Homère fut, selon la formule de Platon, le maître d'école de la Grèce. Dans l’Europe du xxie siècle, il reste, malgré le déclin de l’enseignement des langues anciennes, une autorité. Il faut revenir à cette origine dont nous sommes les héritiers, car, de Il Ritorno d’Ulisse in patria de Monteverdi à Ulysse de Joyce ou au Mépris de Godard, la culture occidentale n’a cessé de trouver dans l’Iliade et l’Odyssée une source d’inspiration. Le rappeler, c’est définir l’ambition de l’exposition consacrée à Homère au musée du Louvre-Lens (27 mars-22 juillet 2019).

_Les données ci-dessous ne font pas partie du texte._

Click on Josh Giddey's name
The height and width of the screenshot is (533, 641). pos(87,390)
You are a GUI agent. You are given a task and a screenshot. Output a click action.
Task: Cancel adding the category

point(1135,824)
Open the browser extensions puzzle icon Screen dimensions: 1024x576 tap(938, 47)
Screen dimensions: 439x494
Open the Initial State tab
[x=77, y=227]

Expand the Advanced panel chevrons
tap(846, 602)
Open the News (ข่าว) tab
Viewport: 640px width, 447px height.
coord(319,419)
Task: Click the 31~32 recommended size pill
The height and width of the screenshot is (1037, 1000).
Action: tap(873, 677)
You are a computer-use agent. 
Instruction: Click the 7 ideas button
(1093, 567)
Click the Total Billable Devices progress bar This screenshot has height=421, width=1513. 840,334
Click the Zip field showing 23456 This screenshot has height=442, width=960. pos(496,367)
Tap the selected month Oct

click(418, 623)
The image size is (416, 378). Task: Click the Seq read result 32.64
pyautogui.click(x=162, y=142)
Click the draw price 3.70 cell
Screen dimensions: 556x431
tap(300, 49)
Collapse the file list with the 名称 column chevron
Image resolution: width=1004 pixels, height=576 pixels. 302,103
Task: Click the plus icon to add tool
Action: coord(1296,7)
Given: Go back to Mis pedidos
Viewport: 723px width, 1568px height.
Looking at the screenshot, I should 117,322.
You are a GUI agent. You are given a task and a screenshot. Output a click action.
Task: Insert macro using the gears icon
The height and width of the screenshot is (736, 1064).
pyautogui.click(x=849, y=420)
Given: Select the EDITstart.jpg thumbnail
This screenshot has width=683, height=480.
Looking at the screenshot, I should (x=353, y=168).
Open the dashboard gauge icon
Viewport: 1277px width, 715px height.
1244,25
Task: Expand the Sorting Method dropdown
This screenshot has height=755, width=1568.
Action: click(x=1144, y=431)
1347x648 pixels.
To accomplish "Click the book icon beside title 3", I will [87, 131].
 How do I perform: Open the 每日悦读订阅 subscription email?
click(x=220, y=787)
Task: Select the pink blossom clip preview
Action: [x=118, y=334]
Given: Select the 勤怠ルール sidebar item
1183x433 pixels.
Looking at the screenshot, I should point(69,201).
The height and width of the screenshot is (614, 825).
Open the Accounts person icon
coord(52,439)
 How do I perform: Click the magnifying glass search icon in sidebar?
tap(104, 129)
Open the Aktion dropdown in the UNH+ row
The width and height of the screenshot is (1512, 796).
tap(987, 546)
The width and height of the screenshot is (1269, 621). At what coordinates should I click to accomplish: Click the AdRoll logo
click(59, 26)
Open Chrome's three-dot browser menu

Riche de plus de 250 objets, cette exposition rend compte d’une énigme : celle d'un créateur à l’influence immense – dont on ne sait s'il a existé. Elle nous fait découvrir un monument littéraire impressionnant : deux épopées fondatrices qui relèvent non pas de l’écriture mais de l’oralité. Elle fait place à des œuvres créées dans des domaines très différents (peinture, sculpture, musique, cinéma) par des artistes qui empruntent, quitte à le parodier ou à le réinventer, à un univers poétique.

Homère au fil des siècles

<em>Le Rachat du corps d’Hector</em> - crédits : Erich Lessing/ AKG-Images

Le Rachat du corps d’Hector

Cette grande machine, qui s’avance masquée comme le cheval de Troie, a trois objets assez différents : elle s’interroge sur la personnalité d’Homère et sur la nature de son œuvre ; elle souligne l’originalité de deux textes : l’un qui chante la guerre et qui a le goût du sang ; l’autre qui raconte le retour d’Ulysse dans son royaume et dont le récit des aventures permet de définir le héros comme celui qui triomphe des épreuves. L’exposition s’attache surtout à la réception dans les arts figurés des poèmes homériques, de l’Antiquité jusqu’à nos jours. C’est ainsi que, du célèbre peintre de vases Macron à Chagall, en passant par il Baciccio, Rubens, Watteau et Moreau, les épisodes de l’Iliade et de l’Odyssée sont tout à la fois illustrés et réinterprétés, posant la question de « l’homéromanie », cette passion un peu folle qui n’a cessé d’agiter l’Occident.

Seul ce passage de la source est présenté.